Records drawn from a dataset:
^^^^
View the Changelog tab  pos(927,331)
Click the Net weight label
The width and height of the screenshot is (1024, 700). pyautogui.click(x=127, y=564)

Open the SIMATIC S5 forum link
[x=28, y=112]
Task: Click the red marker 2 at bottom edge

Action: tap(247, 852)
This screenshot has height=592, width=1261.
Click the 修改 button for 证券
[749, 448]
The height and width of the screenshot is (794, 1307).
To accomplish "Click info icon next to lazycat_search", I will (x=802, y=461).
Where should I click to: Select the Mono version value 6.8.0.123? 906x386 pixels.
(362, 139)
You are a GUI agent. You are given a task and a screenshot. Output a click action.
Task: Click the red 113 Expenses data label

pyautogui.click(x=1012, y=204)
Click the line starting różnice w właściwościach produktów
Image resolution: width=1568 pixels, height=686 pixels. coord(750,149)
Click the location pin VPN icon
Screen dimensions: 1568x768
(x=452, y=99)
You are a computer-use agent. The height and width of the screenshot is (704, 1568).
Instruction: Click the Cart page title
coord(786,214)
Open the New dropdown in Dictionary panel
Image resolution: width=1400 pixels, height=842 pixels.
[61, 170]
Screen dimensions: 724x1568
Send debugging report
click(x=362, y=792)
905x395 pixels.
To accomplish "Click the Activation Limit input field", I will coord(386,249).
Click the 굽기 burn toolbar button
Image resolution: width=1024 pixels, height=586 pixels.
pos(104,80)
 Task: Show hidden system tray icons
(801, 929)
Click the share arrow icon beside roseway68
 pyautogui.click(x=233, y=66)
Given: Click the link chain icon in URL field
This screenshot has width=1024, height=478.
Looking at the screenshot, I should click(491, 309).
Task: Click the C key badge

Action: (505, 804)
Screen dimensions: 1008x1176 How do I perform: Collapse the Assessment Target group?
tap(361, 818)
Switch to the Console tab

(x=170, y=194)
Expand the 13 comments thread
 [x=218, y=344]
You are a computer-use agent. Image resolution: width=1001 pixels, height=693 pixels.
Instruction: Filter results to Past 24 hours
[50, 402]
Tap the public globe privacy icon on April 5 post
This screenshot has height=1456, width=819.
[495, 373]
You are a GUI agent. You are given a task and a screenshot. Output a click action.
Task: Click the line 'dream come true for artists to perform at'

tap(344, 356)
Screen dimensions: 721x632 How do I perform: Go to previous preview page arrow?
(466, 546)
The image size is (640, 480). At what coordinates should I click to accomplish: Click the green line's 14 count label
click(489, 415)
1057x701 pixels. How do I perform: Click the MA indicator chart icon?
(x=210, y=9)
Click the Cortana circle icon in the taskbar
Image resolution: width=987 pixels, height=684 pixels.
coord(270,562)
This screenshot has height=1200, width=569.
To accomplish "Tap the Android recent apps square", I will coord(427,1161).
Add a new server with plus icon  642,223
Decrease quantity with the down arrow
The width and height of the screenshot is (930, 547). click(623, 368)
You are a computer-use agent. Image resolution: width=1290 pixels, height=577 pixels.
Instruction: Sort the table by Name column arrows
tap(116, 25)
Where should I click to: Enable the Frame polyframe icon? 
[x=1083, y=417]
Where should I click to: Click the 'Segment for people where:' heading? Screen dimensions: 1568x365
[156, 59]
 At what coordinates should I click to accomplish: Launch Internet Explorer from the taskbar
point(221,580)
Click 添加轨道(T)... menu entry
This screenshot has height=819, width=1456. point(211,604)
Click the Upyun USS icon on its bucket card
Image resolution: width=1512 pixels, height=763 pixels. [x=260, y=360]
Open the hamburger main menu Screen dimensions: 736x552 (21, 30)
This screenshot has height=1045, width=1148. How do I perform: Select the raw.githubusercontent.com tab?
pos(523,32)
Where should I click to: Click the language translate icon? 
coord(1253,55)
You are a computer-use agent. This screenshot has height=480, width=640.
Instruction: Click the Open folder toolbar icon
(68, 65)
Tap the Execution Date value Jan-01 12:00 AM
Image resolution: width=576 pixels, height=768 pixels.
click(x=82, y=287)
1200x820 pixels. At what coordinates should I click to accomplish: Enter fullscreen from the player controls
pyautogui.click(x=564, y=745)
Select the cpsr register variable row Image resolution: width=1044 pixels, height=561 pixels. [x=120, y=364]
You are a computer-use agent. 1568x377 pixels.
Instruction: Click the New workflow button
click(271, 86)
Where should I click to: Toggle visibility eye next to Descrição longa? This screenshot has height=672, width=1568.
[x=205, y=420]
^^^^
What you have to do:
A faithful copy of all the records is required.

Solution to this exercise:
View the Changelog tab  pos(927,331)
Click the Net weight label
The width and height of the screenshot is (1024, 700). pyautogui.click(x=127, y=564)

Open the SIMATIC S5 forum link
[x=28, y=112]
Task: Click the red marker 2 at bottom edge

Action: tap(247, 852)
This screenshot has height=592, width=1261.
Click the 修改 button for 证券
[749, 448]
The height and width of the screenshot is (794, 1307).
To accomplish "Click info icon next to lazycat_search", I will (x=802, y=461).
Where should I click to: Select the Mono version value 6.8.0.123? 906x386 pixels.
(362, 139)
You are a GUI agent. You are given a task and a screenshot. Output a click action.
Task: Click the red 113 Expenses data label

pyautogui.click(x=1012, y=204)
Click the line starting różnice w właściwościach produktów
Image resolution: width=1568 pixels, height=686 pixels. coord(750,149)
Click the location pin VPN icon
Screen dimensions: 1568x768
(x=452, y=99)
You are a computer-use agent. The height and width of the screenshot is (704, 1568).
Instruction: Click the Cart page title
coord(786,214)
Open the New dropdown in Dictionary panel
Image resolution: width=1400 pixels, height=842 pixels.
[61, 170]
Screen dimensions: 724x1568
Send debugging report
click(x=362, y=792)
905x395 pixels.
To accomplish "Click the Activation Limit input field", I will coord(386,249).
Click the 굽기 burn toolbar button
Image resolution: width=1024 pixels, height=586 pixels.
pos(104,80)
 Task: Show hidden system tray icons
(801, 929)
Click the share arrow icon beside roseway68
 pyautogui.click(x=233, y=66)
Given: Click the link chain icon in URL field
This screenshot has width=1024, height=478.
Looking at the screenshot, I should click(491, 309).
Task: Click the C key badge

Action: (505, 804)
Screen dimensions: 1008x1176 How do I perform: Collapse the Assessment Target group?
tap(361, 818)
Switch to the Console tab

(x=170, y=194)
Expand the 13 comments thread
 [x=218, y=344]
You are a computer-use agent. Image resolution: width=1001 pixels, height=693 pixels.
Instruction: Filter results to Past 24 hours
[50, 402]
Tap the public globe privacy icon on April 5 post
This screenshot has height=1456, width=819.
[495, 373]
You are a GUI agent. You are given a task and a screenshot. Output a click action.
Task: Click the line 'dream come true for artists to perform at'

tap(344, 356)
Screen dimensions: 721x632 How do I perform: Go to previous preview page arrow?
(466, 546)
The image size is (640, 480). At what coordinates should I click to accomplish: Click the green line's 14 count label
click(489, 415)
1057x701 pixels. How do I perform: Click the MA indicator chart icon?
(x=210, y=9)
Click the Cortana circle icon in the taskbar
Image resolution: width=987 pixels, height=684 pixels.
coord(270,562)
This screenshot has height=1200, width=569.
To accomplish "Tap the Android recent apps square", I will coord(427,1161).
Add a new server with plus icon  642,223
Decrease quantity with the down arrow
The width and height of the screenshot is (930, 547). click(623, 368)
You are a computer-use agent. Image resolution: width=1290 pixels, height=577 pixels.
Instruction: Sort the table by Name column arrows
tap(116, 25)
Where should I click to: Enable the Frame polyframe icon? 
[x=1083, y=417]
Where should I click to: Click the 'Segment for people where:' heading? Screen dimensions: 1568x365
[156, 59]
 At what coordinates should I click to accomplish: Launch Internet Explorer from the taskbar
point(221,580)
Click 添加轨道(T)... menu entry
This screenshot has height=819, width=1456. point(211,604)
Click the Upyun USS icon on its bucket card
Image resolution: width=1512 pixels, height=763 pixels. [x=260, y=360]
Open the hamburger main menu Screen dimensions: 736x552 (21, 30)
This screenshot has height=1045, width=1148. How do I perform: Select the raw.githubusercontent.com tab?
pos(523,32)
Where should I click to: Click the language translate icon? 
coord(1253,55)
You are a computer-use agent. This screenshot has height=480, width=640.
Instruction: Click the Open folder toolbar icon
(68, 65)
Tap the Execution Date value Jan-01 12:00 AM
Image resolution: width=576 pixels, height=768 pixels.
click(x=82, y=287)
1200x820 pixels. At what coordinates should I click to accomplish: Enter fullscreen from the player controls
pyautogui.click(x=564, y=745)
Select the cpsr register variable row Image resolution: width=1044 pixels, height=561 pixels. [x=120, y=364]
You are a computer-use agent. 1568x377 pixels.
Instruction: Click the New workflow button
click(271, 86)
Where should I click to: Toggle visibility eye next to Descrição longa? This screenshot has height=672, width=1568.
[x=205, y=420]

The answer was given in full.